Message identity is crucial. Without stable message ID or business idempotency key, duplicate handling becomes guesswork.
12. Header
Headers are key-value metadata carried with the message.
Common application headers:
message-idor custom equivalent;correlation-id;causation-id;traceparent;tenant-id;actor-id;source-service;message-type;message-version;published-at;retry-countif application-managed;- content/schema information.
RabbitMQ also adds or preserves broker-related headers in some flows, such as dead-letter metadata (x-death) when message is dead-lettered.
Header discipline matters because production debugging often depends on metadata. A payload-only message may work in dev and become opaque in production.
13. Property
AMQP basic properties include common fields such as:
- content type;
- content encoding;
- delivery mode;
- priority;
- correlation id;
- reply-to;
- expiration;
- message id;
- timestamp;
- type;
- user id;
- app id;
- headers.
Examples of property-level concerns:
| Property | Why it matters |
|---|---|
contentType | Consumer knows JSON/Avro/Protobuf/etc. |
deliveryMode | Persistent vs transient behavior |
correlationId | Request/workflow traceability |
replyTo | Request-reply/RPC pattern |
expiration | Per-message TTL |
messageId | Idempotency/debugging |
type | Message classification |
timestamp | Age/latency diagnosis |
Do not assume every property is used by internal conventions.

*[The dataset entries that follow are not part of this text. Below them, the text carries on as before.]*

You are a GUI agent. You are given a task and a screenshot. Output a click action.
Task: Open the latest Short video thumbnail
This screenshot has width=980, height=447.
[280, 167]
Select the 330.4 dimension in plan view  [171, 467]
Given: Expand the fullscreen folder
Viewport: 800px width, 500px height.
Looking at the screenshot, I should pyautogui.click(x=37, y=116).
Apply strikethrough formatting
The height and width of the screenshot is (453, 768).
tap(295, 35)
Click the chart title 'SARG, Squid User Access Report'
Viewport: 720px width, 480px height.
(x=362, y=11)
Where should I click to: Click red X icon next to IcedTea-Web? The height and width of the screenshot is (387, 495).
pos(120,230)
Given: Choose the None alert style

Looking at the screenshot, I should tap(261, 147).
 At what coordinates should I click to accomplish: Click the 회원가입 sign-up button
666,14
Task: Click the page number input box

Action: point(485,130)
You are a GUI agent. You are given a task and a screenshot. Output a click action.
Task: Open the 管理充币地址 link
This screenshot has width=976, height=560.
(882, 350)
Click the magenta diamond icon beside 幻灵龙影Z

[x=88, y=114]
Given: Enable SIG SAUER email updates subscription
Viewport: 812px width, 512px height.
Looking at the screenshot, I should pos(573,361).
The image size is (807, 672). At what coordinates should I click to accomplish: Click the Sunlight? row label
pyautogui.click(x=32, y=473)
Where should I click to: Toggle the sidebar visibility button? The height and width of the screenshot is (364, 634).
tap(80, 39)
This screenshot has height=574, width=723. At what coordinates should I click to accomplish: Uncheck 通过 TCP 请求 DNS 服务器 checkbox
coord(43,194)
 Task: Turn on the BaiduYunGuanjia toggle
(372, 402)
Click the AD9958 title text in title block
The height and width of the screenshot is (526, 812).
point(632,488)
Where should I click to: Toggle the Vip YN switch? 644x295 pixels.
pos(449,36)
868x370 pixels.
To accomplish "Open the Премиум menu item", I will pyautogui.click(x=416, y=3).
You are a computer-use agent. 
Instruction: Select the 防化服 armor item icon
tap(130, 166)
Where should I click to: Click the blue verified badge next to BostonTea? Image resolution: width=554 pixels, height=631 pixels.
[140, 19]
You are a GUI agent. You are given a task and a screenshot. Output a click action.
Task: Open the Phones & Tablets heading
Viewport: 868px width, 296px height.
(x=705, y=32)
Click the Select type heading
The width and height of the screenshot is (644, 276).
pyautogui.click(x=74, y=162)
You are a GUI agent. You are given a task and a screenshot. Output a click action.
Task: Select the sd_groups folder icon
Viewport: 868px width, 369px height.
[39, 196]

Verify what the team standardizes.
14. Payload
Payload is the serialized message body.
Typical payload formats:
- JSON;
- Avro if used;
- Protobuf if used;
- XML for legacy integration;
- binary payload for specialized use cases.
Payload must be designed as a contract, not as "whatever the current Java class serializes".
Checklist:
- Is it schema-versioned?
- Are fields backward compatible?
- Are required fields truly required?
- Are optional fields handled by old consumers?
- Are enum additions safe?
- Is timestamp timezone explicit?
- Is decimal/money represented safely?
- Is payload size bounded?
- Is PII allowed?
- Is data duplicated from source of truth intentionally?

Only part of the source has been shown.